::: EXTRAIT FOURNI

Dis-moi, s’il te plaît, qui tu pointes du doigt. Celui qui, impassible à son poste de décideur, tire profit de la mort ? Celui qui invente des histoires pour voler quelqu’un ? On sait bien que la première chose qui meurt en temps de guerre c’est la vérité… Alors, serait-ce les représentants politiques qui sont les responsables ? Serait-ce les grands médias de propagande ? Serait-ce ceux qui font fermer et censurent certains médias ? Ou ceux qui fabriquent les jeux vidéo dans lesquels il faut tuer son adversaire ? Serait-ce Poutine le dictateur d’une Russie qui veut s’étendre et revenir à ses aspirations impérialistes ? Ou serait-ce l’OTAN qui encercle de plus en plus la Russie malgré sa promesse de ne pas se développer et après avoir triplé le nombre de pays adhérents ? Qui de tous ceux-là porte une part de responsabilité ? Aucun ? Ou seulement quelques-uns ?

Ceux qui désignent des coupables sans faire référence au contexte dans lequel tout ceci est rendu possible, ceux qui pointent du doigt les « médias », cette cible facile, en oubliant de mentionner ceux qui profitent vraiment et tirent un bénéfice de la mort, ceux qui font cela, au-delà de leur étroitesse d’esprit, se font complices de ces situations propices à l’apparition de conflits.

Une fois qu’on a trouvé un responsable et réclamé une punition, cela compense-t-il pour autant le sacrifice inutile de la victime ? La douleur du blessé est-elle allégée ? A-t-on ramené à la vie l’être aimé ? Et, le plus important : cela permet-il d’empêcher que cela se reproduise ?

::::::
::: DONNÉES FOURNIES

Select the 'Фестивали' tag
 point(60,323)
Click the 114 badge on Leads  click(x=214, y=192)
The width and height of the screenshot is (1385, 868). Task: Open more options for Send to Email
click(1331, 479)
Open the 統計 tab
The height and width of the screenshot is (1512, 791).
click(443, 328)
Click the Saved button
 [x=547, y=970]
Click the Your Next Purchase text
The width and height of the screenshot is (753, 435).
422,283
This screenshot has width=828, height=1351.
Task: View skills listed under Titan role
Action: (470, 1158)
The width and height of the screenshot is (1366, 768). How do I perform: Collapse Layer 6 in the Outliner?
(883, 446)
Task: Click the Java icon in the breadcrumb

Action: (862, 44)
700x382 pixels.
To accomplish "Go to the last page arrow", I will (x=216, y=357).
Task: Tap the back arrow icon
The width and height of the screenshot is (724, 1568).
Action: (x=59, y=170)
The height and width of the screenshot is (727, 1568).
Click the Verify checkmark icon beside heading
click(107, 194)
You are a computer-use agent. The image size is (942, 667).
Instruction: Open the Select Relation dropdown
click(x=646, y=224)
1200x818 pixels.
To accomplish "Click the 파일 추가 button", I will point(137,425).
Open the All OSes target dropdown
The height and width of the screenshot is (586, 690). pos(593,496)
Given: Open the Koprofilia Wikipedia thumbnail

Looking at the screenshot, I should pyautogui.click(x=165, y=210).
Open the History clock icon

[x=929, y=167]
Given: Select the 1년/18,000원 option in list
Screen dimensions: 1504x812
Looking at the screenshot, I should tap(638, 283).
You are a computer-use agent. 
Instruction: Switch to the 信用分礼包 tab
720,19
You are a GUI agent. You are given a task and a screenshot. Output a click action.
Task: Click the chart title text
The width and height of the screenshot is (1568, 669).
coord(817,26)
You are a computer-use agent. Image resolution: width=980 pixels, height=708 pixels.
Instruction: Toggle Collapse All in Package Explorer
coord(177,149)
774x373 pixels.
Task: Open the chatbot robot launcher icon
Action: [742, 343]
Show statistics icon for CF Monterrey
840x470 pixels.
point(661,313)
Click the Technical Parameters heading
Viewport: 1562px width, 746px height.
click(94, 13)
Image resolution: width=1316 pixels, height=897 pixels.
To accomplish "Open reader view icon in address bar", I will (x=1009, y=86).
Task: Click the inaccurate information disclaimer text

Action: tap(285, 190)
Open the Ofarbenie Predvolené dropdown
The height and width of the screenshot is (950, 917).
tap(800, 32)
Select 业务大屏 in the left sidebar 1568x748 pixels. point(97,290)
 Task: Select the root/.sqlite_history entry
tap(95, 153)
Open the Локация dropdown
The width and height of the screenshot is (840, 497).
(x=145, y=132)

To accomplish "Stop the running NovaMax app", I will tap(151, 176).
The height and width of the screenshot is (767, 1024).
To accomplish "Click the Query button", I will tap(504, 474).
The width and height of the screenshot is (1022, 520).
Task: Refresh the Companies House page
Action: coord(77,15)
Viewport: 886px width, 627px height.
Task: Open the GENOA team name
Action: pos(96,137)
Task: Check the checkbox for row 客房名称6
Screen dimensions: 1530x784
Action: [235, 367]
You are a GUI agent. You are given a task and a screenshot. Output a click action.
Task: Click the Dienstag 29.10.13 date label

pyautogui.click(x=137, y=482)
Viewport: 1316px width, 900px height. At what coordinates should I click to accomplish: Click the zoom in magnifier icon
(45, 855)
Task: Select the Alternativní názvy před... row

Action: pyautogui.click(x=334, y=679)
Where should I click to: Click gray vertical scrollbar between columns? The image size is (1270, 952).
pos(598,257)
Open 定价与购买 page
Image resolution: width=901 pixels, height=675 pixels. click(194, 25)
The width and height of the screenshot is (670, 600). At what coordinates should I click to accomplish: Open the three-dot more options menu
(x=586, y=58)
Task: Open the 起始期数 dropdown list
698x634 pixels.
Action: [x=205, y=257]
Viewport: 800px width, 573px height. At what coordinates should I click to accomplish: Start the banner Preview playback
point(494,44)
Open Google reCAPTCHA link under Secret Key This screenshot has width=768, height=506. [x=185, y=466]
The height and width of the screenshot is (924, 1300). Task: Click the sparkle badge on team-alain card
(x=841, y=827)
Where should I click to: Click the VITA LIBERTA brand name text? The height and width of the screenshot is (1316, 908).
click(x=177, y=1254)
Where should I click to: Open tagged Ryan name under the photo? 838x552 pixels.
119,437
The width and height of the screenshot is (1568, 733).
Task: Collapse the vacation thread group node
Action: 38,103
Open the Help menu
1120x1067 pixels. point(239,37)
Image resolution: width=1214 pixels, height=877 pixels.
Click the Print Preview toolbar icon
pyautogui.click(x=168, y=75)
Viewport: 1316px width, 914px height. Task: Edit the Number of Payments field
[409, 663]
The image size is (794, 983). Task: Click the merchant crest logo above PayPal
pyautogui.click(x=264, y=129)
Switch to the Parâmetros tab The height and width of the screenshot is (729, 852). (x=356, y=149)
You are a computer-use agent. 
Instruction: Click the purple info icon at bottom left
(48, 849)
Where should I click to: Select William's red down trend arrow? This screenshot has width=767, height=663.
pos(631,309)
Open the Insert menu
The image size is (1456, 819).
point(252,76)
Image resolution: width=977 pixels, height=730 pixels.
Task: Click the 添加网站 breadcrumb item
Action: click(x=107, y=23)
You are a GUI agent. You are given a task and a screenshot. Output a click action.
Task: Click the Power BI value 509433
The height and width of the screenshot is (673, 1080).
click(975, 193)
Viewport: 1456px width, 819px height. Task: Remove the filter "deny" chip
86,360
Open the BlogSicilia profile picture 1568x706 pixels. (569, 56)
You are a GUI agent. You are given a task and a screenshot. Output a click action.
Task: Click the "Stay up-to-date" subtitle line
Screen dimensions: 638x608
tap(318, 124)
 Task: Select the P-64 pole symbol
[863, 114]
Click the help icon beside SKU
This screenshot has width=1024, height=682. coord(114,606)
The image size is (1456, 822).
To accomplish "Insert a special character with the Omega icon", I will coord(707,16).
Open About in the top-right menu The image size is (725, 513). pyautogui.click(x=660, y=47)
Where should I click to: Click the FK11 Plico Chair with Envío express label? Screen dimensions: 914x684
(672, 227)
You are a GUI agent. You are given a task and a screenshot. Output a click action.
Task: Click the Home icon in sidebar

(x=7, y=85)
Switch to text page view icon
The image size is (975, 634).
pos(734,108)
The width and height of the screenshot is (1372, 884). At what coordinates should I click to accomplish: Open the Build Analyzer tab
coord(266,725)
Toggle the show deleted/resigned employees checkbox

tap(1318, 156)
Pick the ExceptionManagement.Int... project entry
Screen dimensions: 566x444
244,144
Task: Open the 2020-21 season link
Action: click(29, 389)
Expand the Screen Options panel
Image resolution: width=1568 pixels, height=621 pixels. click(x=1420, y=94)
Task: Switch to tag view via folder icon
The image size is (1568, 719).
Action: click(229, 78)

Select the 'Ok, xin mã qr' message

::::::

*OBJECTIF A:*
Dans le passage sur les responsables de la guerre, quelle est la première chose qui meurt en temps de guerre ?
*OBJECTIF B:*
Prolonge le passage sur les responsables de la guerre à partir de sa dernière phrase.
La liste constitue un matériau distinct du passage sur les responsables de la guerre.

*CORRIGÉ A:*
La vérité.

*CORRIGÉ B:*
Quand on réclame un châtiment, c’est la vengeance que l’on recherche, pas la justice. La véritable justice réside dans la réparation des dommages causés.

Beaucoup de gens ont peine à croire ce qui est en train de se passer. C’est comme si on était revenus en arrière dans l’histoire.  Nous pensions que cela ne se reproduirait pas, mais aujourd’hui nous voyons cela de tout près car c’est aux portes de l’Europe que le conflit a lieu, devant nos yeux. Nous avions pris l’habitude de voir dans les victimes des guerres des gens éloignés de nous et avec la peau colorée, pas des blancs aux yeux bleus. On voyait des enfants aux pieds nus, pas des enfants portant des bonnets à pompon ou des ours en peluche. Aujourd’hui nous nous sentons plus concernés et nous manifestons notre solidarité, mais nous oublions que ceci est le prolongement de ce qui se passe ou s’est passé dans de nombreuses régions du monde : Afghanistan, Soudan, Nigéria, Pakistan, R.D. du Congo, Yémen, Syrie, Balkans, Irak, Palestine, Libye, Tchétchénie, Cambodge, Nicaragua, Guatemala, Viêtnam, Algérie, Rwanda, Pologne, Allemagne ou Libéria.

Il ne s’agit pas ici d’un conflit entre Ukrainiens et Russes, pas plus qu’ailleurs il ne s’agit de conflits entre Sahraouis et Marocains, entre Palestiniens et Juifs, entre Chiites et Sunnites. Le véritable conflit à l’œuvre, ce sont les pouvoirs qui utilisent les peuples et les pays en les manipulant, en les opprimant et en les mettant face à face pour les avantages ou le profit qu’ils en tirent.

Le véritable problème, ce sont ceux qui s’enrichissent de la guerre, c’est le complexe militaro-industriel, ce sont les sans cœur qui veulent maintenir leur pouvoir et leur propriété en dépit des besoins de tous les nécessiteux du monde, ces majorités qui se battent chaque jour pour se construire une vie digne.

Il s’agit là d’un sujet complexe, enraciné dans notre histoire : la manipulation des populations pour qu’elles s’affrontent entre elles pendant que certains acteurs tirent profit de ces conflits.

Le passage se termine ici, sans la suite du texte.